**PROMPT 1**
Answer these questions from the text on the 1897 Missouri Tigers football team:
(a) Who was the team's captain?
(b) What was the team's home stadium?
(c) Which season under Charles Young was this for the team?
**PROMPT 2**
Translate this sentence from the text on the 1897 Missouri Tigers football team into Spanish: "The 1897 Missouri Tigers football team was an American football team that represented the University of Missouri as an independent during the 1897 college football season."
**PROMPT 3**
List every field label, the word or words before each colon, in the list at the top of the text on the 1897 Missouri Tigers football team.

**TEXT SECTION**
===
- Conference: Western Interstate University Football Association
- Record: 5–6 (0–2 WIUFA)
- Head coach: Charles Young (1st season);
- Captain: Adam Hill
- Home stadium: Rollins Field

= 1897 Missouri Tigers football team =

American college football season

The 1897 Missouri Tigers football team was an American football team that represented the University of Missouri as an independent during the 1897 college football season. In its first season under head coach Charles Young, the team compiled an 5–6 record.
===
Records in a dataset:
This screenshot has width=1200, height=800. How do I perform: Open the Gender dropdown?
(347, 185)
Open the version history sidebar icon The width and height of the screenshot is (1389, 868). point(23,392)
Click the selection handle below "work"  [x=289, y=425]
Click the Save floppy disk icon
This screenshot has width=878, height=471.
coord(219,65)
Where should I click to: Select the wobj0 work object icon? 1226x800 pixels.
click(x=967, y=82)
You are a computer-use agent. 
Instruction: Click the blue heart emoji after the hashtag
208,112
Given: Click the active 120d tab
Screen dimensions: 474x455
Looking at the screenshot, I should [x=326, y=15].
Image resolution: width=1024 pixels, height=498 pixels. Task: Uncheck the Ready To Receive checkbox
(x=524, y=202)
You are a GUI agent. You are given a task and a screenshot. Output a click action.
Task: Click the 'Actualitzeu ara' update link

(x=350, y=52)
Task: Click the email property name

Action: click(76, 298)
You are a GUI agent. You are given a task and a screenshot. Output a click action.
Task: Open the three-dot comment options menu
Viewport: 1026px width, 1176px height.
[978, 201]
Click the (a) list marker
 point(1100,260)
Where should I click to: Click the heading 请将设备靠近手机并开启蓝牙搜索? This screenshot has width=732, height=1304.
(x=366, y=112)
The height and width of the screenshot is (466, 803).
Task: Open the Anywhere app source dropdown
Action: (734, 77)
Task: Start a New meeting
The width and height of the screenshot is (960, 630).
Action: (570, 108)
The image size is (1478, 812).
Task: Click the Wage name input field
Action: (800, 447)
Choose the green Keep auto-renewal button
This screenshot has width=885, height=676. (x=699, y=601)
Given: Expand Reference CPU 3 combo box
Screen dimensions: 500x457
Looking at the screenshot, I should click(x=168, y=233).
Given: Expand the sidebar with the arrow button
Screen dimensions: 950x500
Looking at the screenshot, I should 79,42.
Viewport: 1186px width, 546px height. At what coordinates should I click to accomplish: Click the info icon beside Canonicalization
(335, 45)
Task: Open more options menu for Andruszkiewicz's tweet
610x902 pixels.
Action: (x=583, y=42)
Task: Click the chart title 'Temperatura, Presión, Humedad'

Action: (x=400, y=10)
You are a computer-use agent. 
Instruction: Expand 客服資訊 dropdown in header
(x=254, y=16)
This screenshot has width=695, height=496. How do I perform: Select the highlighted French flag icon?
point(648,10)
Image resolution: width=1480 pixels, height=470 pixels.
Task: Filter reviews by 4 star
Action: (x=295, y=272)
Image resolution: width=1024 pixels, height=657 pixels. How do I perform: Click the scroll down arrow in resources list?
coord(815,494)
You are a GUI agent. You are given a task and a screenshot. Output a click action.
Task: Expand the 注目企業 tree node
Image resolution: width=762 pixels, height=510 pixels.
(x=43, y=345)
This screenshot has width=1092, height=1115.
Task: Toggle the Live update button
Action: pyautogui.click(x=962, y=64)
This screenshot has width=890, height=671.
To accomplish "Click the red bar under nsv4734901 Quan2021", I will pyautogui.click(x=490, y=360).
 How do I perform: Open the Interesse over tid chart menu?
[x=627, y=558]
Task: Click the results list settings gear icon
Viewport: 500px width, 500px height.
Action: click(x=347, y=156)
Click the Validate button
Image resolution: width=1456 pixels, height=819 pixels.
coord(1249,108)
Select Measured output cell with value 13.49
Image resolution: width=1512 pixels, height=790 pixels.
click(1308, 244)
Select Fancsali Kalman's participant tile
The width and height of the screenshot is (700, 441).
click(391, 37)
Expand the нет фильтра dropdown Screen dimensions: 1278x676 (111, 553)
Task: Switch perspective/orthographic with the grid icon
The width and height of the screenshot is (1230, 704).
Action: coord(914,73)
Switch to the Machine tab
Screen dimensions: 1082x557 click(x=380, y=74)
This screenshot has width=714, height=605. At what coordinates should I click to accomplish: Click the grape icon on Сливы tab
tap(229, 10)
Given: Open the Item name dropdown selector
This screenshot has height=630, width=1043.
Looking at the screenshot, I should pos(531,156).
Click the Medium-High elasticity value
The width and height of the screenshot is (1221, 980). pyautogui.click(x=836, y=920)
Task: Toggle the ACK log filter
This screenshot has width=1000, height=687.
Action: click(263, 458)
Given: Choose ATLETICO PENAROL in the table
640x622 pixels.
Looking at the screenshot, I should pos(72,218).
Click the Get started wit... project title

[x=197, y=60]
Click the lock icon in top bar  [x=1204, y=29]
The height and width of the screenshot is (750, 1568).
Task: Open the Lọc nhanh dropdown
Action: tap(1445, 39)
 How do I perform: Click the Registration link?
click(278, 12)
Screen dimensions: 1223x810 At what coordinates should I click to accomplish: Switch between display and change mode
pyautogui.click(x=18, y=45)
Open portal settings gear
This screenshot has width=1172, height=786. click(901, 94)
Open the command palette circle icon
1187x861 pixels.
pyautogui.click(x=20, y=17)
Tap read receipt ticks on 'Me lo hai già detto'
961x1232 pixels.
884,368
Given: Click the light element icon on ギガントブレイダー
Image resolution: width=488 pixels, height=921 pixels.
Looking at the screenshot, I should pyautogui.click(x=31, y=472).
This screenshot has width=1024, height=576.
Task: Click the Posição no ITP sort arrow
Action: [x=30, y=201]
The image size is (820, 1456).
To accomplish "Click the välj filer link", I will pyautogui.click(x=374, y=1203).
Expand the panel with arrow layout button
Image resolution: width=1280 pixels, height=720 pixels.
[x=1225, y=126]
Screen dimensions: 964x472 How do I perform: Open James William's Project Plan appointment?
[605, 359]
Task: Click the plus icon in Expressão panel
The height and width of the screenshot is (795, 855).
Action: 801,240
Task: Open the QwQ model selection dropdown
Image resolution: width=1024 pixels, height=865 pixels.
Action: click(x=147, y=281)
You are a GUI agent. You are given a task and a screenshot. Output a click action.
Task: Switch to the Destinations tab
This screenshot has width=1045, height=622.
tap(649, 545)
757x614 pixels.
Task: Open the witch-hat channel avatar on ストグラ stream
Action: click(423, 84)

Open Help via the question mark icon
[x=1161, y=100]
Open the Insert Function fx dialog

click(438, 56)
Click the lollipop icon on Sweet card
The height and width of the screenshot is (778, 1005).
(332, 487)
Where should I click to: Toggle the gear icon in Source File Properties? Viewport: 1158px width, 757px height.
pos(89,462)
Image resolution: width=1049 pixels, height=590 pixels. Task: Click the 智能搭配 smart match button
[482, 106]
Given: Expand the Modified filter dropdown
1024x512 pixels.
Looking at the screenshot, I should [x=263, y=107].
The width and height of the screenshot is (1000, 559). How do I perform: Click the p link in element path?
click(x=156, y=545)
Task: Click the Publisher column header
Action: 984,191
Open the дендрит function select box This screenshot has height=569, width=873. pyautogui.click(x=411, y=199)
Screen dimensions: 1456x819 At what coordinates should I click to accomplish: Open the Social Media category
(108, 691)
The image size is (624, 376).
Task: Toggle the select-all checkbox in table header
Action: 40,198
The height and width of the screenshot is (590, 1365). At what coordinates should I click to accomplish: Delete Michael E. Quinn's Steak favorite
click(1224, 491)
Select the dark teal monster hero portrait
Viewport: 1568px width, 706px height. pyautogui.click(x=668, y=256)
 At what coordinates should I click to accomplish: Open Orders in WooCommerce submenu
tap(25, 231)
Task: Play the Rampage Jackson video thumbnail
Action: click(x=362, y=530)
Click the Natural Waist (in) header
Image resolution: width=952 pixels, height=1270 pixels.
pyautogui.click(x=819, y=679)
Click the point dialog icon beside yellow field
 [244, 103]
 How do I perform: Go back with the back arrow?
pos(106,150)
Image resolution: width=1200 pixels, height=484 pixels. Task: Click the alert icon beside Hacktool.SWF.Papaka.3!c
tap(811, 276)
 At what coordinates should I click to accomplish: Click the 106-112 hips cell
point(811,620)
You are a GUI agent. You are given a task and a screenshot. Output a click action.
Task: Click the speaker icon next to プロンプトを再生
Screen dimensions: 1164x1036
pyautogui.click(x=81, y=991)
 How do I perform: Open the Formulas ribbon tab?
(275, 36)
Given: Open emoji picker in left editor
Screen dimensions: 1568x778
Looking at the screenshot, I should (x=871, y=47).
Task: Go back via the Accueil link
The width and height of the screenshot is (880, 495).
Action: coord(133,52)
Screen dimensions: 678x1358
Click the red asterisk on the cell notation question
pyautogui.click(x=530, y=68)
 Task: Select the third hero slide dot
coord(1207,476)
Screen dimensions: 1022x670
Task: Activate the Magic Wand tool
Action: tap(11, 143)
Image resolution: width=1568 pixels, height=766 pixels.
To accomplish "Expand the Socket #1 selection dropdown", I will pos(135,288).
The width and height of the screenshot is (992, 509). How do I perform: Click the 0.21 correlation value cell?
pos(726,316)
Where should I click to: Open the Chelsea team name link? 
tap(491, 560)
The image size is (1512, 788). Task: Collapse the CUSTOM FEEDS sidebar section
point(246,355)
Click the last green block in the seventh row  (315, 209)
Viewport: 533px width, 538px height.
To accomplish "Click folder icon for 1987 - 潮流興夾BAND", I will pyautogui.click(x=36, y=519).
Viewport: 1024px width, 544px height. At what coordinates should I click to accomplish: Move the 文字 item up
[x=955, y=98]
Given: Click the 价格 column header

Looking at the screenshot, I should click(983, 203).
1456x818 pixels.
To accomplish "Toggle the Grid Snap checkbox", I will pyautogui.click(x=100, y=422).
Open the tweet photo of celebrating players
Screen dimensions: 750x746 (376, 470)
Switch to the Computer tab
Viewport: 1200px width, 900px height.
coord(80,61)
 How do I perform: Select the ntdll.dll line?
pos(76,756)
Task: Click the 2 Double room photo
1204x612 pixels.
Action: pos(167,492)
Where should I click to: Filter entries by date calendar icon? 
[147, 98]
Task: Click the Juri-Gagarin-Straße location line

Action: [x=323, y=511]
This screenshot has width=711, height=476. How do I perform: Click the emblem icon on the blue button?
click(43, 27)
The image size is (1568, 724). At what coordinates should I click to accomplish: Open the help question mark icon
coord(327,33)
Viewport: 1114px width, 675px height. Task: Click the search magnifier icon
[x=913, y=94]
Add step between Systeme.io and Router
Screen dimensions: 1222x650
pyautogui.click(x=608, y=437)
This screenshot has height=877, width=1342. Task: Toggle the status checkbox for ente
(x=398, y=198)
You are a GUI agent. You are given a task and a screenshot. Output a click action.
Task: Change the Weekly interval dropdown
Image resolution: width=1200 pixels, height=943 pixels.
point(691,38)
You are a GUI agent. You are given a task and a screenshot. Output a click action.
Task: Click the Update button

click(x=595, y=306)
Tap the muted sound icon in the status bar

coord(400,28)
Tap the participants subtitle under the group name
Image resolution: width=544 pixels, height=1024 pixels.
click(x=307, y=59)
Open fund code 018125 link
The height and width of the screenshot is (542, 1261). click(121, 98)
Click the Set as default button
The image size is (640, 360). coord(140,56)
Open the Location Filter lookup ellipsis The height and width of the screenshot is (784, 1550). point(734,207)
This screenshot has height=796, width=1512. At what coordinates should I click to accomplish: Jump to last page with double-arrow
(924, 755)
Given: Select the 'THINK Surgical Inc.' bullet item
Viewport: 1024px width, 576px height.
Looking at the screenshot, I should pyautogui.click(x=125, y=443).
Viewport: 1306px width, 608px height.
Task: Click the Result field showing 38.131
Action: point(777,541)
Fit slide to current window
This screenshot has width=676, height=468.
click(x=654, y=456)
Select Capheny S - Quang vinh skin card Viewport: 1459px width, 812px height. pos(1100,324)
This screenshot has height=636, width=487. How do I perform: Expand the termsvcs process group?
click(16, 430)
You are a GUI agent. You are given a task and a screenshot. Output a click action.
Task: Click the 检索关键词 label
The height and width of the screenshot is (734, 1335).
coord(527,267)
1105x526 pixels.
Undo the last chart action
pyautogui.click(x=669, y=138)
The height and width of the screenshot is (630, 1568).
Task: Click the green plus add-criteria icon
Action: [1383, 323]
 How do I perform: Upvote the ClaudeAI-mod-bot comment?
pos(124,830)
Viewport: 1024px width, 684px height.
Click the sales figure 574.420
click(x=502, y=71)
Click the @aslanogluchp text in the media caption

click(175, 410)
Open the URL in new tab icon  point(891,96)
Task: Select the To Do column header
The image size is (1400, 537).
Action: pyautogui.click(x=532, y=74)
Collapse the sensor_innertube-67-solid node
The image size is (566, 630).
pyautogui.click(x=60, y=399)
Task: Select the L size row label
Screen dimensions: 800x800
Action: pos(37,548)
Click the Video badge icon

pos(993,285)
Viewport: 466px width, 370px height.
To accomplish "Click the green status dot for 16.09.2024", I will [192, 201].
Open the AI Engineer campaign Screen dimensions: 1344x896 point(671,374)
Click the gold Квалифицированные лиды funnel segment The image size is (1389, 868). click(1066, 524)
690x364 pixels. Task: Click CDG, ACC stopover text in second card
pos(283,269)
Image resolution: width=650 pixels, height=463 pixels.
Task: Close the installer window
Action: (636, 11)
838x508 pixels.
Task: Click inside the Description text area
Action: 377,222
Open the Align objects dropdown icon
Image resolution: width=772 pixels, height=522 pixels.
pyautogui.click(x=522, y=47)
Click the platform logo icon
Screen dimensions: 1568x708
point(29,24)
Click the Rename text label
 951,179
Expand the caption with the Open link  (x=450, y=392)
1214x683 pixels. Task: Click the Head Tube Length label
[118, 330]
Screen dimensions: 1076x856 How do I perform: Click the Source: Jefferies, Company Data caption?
===
**FINAL ANSWER 1**
(a) Adam Hill
(b) Rollins Field
(c) Its first season

**FINAL ANSWER 2**
El equipo de fútbol americano Missouri Tigers de 1897 fue un equipo de fútbol americano que representó a la Universidad de Misuri como independiente durante la temporada de fútbol americano universitario de 1897.

**FINAL ANSWER 3**
Conference, Record, Head coach, Captain, Home stadium